Valuing the dollar
Indian Express, 1 October 2009
The weakening of the US dollar in international markets and stronger foreign capital flows to India in recent weeks suggest that in the coming year the rupee could witness pressure to appreciate. Allowing the rupee to appreciate could be a way out of the policy dilemma of the RBI concerned about low growth and rising inflation. Preventing appreciation could, on the other hand, lead to either higher liquidity, if intervention is unsterilised, or to the familiar difficulties of sterilisation.
Despite the US being the epicentre of the global financial crisis, the dollar strengthened in the immediate aftermath of the financial crisis. This somewhat surprising development has been explained by the increase in risk aversion of investors from around the world who preferred the relative safety of US treasury bills. In the last six months the dollar has weakened. It moved from USD 1.26 to a Euro in early March to USD 1.47 in the last week of September. This weakening is being seen as the end of the phenonemon of the "flight to safety" or the "dollar as a safe haven".
As the risk appetite of global investors has increased in recent months, India has witnessed a return of foreign inflows. Both FDI and foreign portfolio flows have been strong. As the Indian economy grows at a relatively faster pace than the world economy and as the long run growth prospects of the Indian economy remain strong, India can be expected to attract capital inflows.

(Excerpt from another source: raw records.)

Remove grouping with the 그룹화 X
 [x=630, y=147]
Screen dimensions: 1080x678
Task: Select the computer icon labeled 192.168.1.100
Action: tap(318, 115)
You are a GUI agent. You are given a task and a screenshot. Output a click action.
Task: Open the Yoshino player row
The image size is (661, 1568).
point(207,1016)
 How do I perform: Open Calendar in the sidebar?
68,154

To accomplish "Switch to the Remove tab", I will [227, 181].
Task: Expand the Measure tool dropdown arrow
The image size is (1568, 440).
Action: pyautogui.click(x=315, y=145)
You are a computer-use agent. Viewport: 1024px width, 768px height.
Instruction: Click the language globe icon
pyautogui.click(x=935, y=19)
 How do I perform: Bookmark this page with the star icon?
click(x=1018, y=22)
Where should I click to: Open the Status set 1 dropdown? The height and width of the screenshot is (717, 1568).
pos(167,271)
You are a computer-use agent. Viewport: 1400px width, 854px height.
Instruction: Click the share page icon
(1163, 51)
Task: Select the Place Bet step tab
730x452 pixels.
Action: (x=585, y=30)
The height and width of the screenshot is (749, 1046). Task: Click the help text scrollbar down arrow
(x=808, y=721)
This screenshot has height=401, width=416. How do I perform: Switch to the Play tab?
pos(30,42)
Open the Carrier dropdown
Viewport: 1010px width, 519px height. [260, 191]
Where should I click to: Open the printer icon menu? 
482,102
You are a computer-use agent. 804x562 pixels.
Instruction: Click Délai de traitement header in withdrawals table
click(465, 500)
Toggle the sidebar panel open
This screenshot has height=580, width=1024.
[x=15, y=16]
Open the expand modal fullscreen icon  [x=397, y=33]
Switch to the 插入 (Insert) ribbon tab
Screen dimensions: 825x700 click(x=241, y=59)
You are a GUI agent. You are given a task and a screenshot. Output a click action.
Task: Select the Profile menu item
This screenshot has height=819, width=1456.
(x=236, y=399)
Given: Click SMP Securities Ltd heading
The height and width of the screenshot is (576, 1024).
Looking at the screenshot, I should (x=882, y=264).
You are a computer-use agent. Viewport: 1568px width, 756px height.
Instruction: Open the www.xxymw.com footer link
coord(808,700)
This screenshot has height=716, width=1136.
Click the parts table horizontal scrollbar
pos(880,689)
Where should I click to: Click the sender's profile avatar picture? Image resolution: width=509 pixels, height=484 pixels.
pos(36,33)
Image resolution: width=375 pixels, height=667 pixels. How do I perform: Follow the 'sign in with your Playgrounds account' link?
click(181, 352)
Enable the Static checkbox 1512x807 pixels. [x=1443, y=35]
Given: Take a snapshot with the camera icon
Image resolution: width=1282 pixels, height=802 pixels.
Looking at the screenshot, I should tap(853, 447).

The global weakening of the dollar and continued capital inflows can put pressure on the rupee to appreciate. What should be RBI's response?
One response is to do nothing and allow the rupee to appreciate. This would offer RBI a way out of its current policy dilemma. It is presently faced with rising inflation and an economy just recovering from a big shock. If it were to raise interest rates, in response to inflationary expectations, it would be increasing the cost of borrowing for businesses and households. While the economic situation has improved compared to last year, it is too soon to make credit more expensive. GDP growth is still below the decadal average of 7 percent. The growth rate of non food bank credit (seasonally adjusted month on month) has certainly recovered from the post crisis sub 10 percent levels, but remains in the the range of 15 to 18 percent, and much below the pre-crisis level and the RBI target of 20 per cent. Business cycle conditions thus suggest that it is too soon for the RBI to raise interest rates.
What will rupee appreciation achieve? Most importantly, it will reduce the prices of goods which are either imported or priced at import-parity prices. While food prices, especially the prices of fruit and vegetables, have risen the fastest, this is a supply management problem that can be addressed separately. If the concern is about prices of manufactured goods rising, these can be reduced by having a stronger currency. The exchange rate pass through in India is both significant and quick.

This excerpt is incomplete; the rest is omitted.